6. The Last Airbender

Do you like plot-holes, bad acting and awful special effects that won the Razzies for Worst Picture, Worst Director, Worst Screenplay and Worse Supporting Actor?  The film had a budget of $150 million and only lasted 90 minutes – good and bad.  Good – only 90 minutes of hell endured.  Bad – imagine what we could have used with that money to have a better time!

5. Epic Movie

Everyone loves a parody right…with its originality…and unsaturated market of them.  Okay, maybe I should stop getting so sarcastic but did the writers truly believe this film would make money or entertain people.  We have had regurgitation after regurgitation of these type of films so save yourself the trouble and watch something decent like Scary Movie.

4. I Know Who Killed Me

Lindsay Lohan’s career hasn’t really panned out like she’d hoped, right?

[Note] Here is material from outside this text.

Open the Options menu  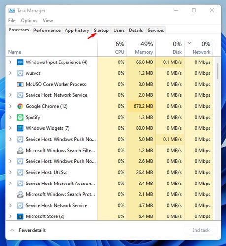(x=29, y=21)
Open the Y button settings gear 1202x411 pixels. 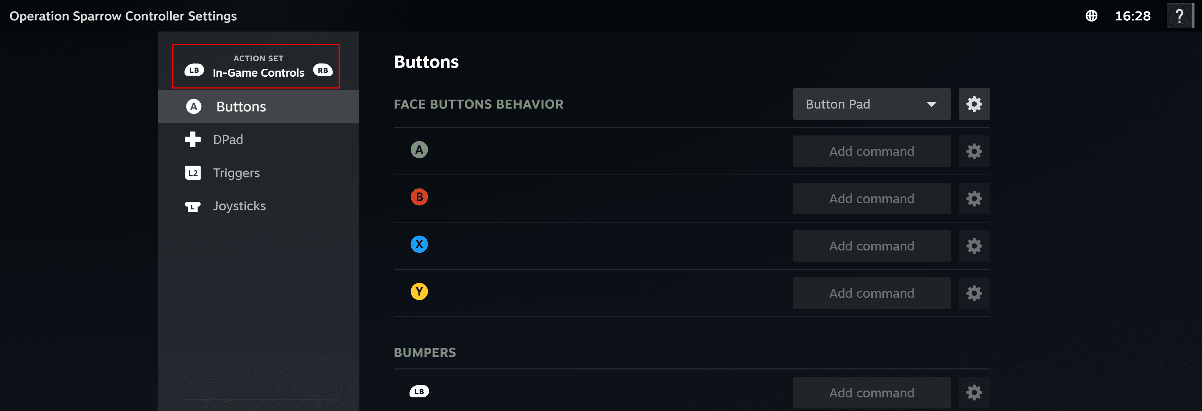point(974,293)
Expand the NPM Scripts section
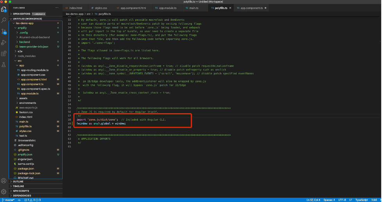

Well this did exactly help her progression of being a Hollywood A Lister.  This thriller lacks any thrill despite trying its hardest to thrill, yet producing nothing more than a shrug.  A nonsensical plot combined with awful special effects, this film is one to forget – unless you are in a Top 10 list of worst films in the past 20 years, of course!

3. Showgirls

This was supposed to be the film that meant that Elizabeth Berkley would be taken seriously, after starring in Saved by the Bell for many years.  Unfortunately, all we got was a version of a low rate Moulin Rouge with little class that was a career graveyard for most of the actors and actresses in it.  It even won the Razzies Worst Picture of the Decade gong!  This is impressive considering the competition it had to beat off…

2. United Passions

This film was more of a propaganda for FIFA than a film.  I am still flabbergasted that Tim Roth accepted the role of Sepp Blatter.  FIFA – a recently exposed but with a long time suspicion of bribery and corruption, is a football organisation struggling to reclaim any sense of respect.  It was a box office bomb, becoming the lowest-grossing North American film of all time.  The irony runs thick throughout, trying to portray FIFA as a non-corrupt organisation – soon followed by the now famous investigation…

  1. The Love Guru

I actually paid money to see this in the cinema! Money. Pounds. Actual real money.  I wasn’t a big fan of Mike Myers but I had seen most of the films out at the time and thought I’d give this a crack – I was in need of a good laugh.  Problem is, I came out of the cinema still needing to fulfil this ‘good laugh’.  Instead I found his character and the film as a whole, unoriginal, offensive and just plain unfunny.  Personally, this film confirmed to me what I thought of Myer’s back catalogue – not funny.  And unfortunately for him, I think this film killed his career.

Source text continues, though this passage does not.